# Scraping images from mapbox satelitar view  
Free tier allows 50,000 requests per month : consider logging how many images have been scraped already to not exceed this limit.

importing packages

In [10]:
import os
import random
import requests
import time
from pathlib import Path
from dotenv import load_dotenv

CONFIG

In [None]:
# ======================
# CONFIG
# ======================

load_dotenv()

MAPBOX_ACCESS_TOKEN = os.getenv("MAPBOX_ACCESS_TOKEN")
NB_IMAGES = 2
WIDTH = 800
HEIGHT = 600
ZOOM = 18  # 18-19 to see buildings, solar panels, pools clearly
PATH = Path().cwd()
OUTPUT_DIR = PATH.parent / "data" / "scraped_images"

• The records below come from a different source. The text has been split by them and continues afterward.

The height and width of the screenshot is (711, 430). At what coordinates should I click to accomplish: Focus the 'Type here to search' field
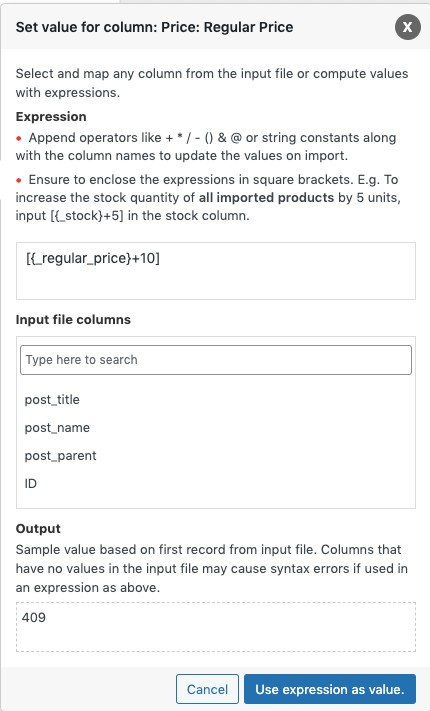[216, 360]
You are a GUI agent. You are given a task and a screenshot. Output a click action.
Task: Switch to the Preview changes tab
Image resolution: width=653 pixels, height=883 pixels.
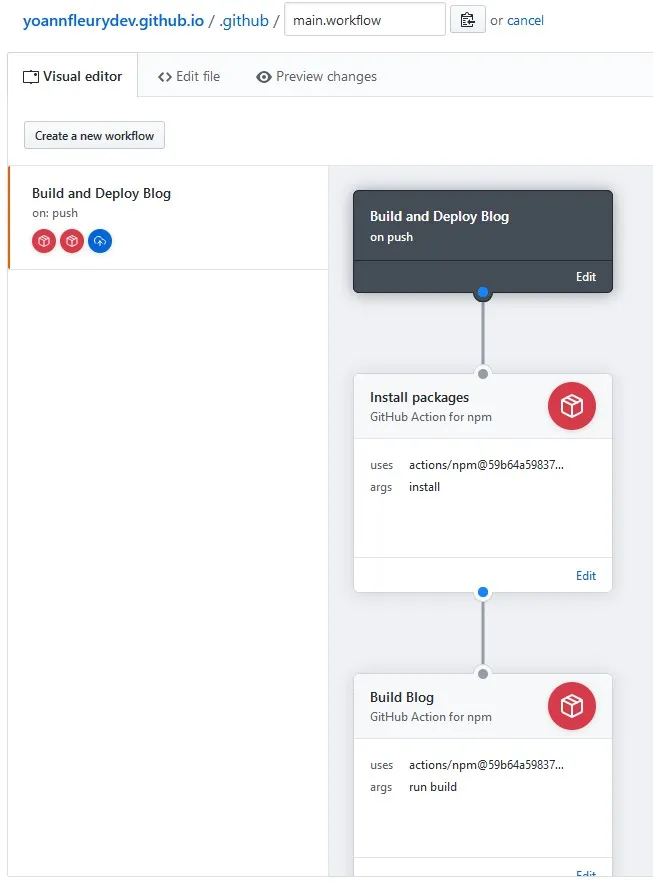pos(315,76)
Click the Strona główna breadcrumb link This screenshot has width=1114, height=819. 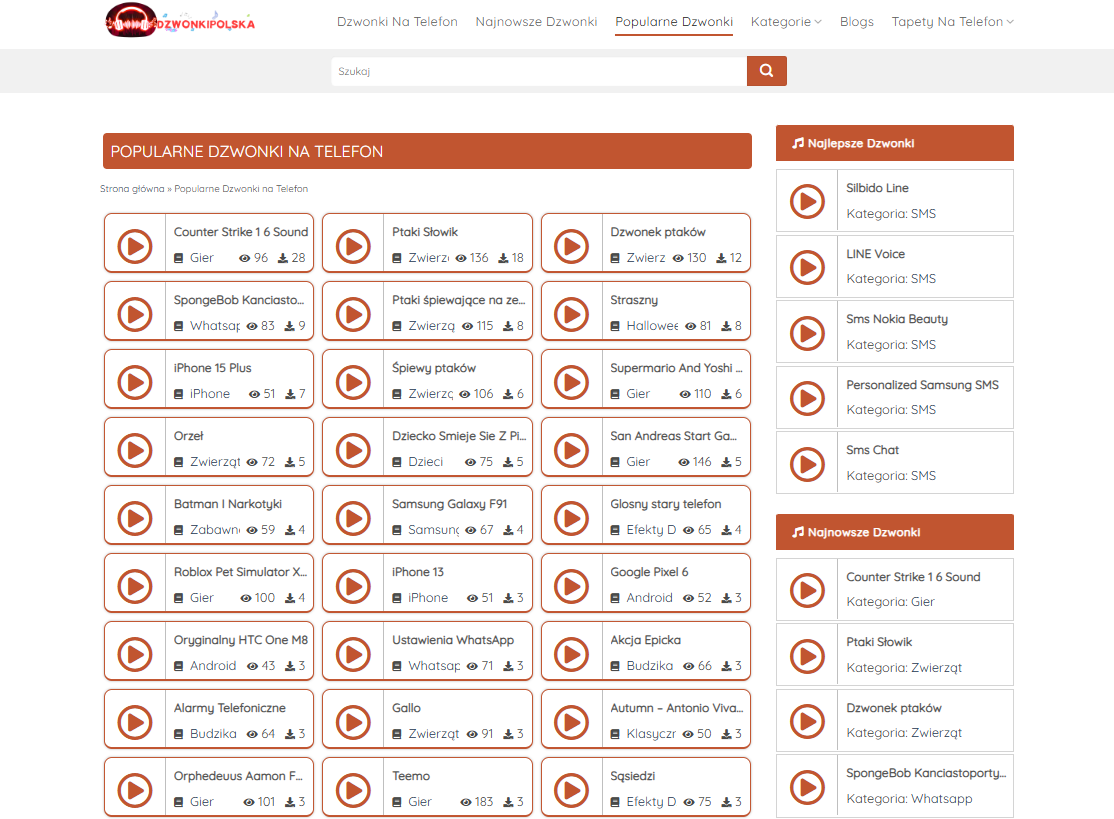pyautogui.click(x=132, y=188)
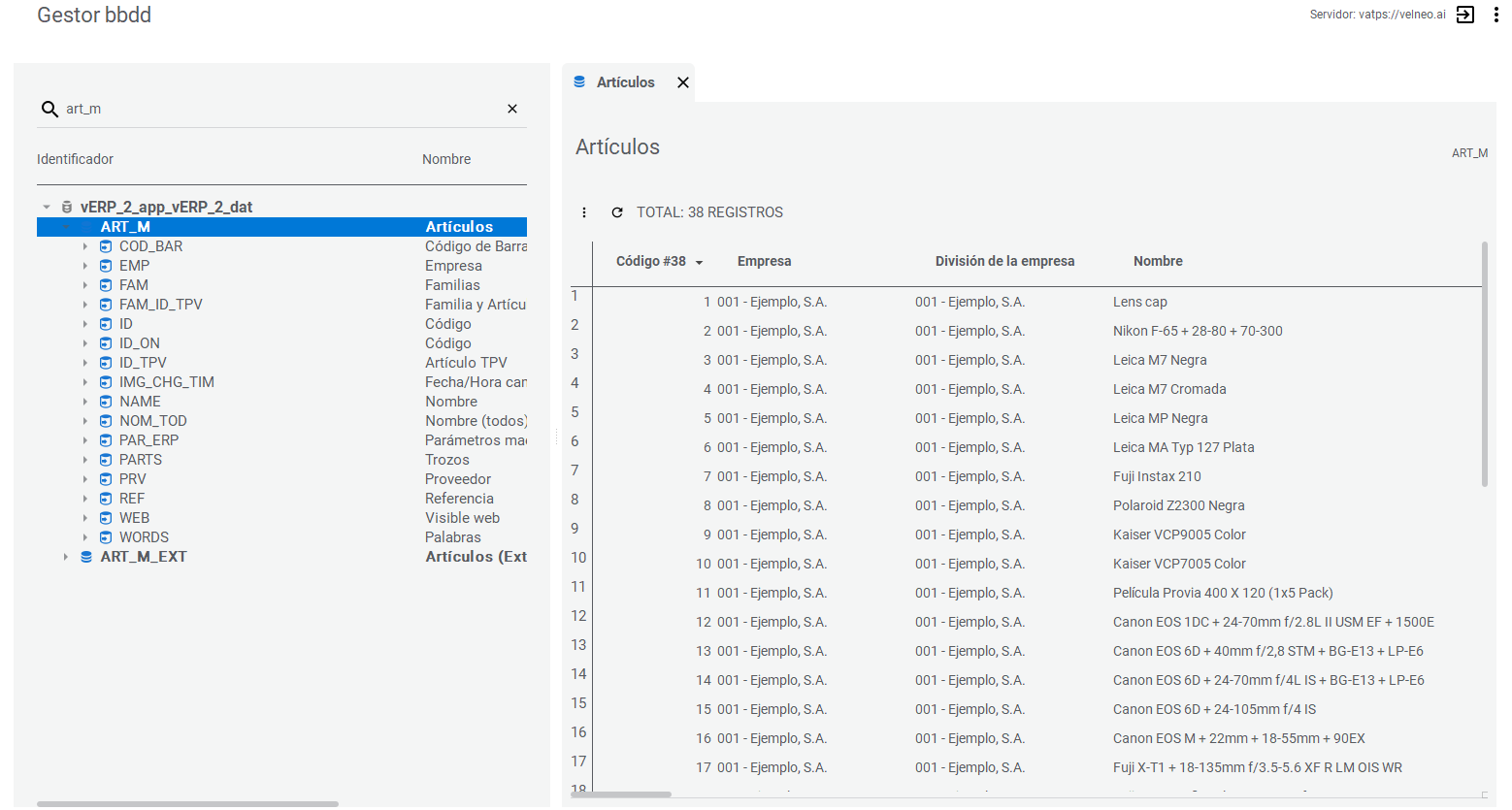Open the table options kebab menu
The height and width of the screenshot is (810, 1512).
pos(584,212)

# Bounding box France métropolitaine
LAT_MIN, LAT_MAX = 41.0, 51.5
LON_MIN, LON_MAX = -5.5, 9.5


Number of scraped images. remember : free tier allows 50,000 requests per month

In [20]:
EXTENSIONS = {".jpg", ".jpeg", ".png"}


nb_images = sum(
1 for f in OUTPUT_DIR.iterdir()
if f.suffix.lower() in EXTENSIONS
)


print(f"! scraped images : {nb_images}")

! scraped images : 3


SETUP

In [12]:
# ======================
# SETUP
# ======================
os.makedirs(OUTPUT_DIR, exist_ok=True)

def random_coord_france():
    lat = random.uniform(LAT_MIN, LAT_MAX)
    lon = random.uniform(LON_MIN, LON_MAX)
    return lat, lon

In [13]:
# ======================
# DOWNLOAD LOOP
# ======================
for i in range(NB_IMAGES):
    lat, lon = random_coord_france()

    url = (
        f"https://api.mapbox.com/styles/v1/mapbox/satellite-v9/static/"
        f"{lon},{lat},{ZOOM}/"
        f"{WIDTH}x{HEIGHT}"
        f"?access_token={MAPBOX_ACCESS_TOKEN}"
    )

    filename = os.path.join(OUTPUT_DIR, f"sat_{i:04d}.jpg")

    response = requests.get(url, timeout=30)

    if response.status_code == 200:
        with open(filename, "wb") as f:
            f.write(response.content)
        print(f"[OK] {filename}")
    else:
        print(f"[ERREUR] Image {i} - status {response.status_code}")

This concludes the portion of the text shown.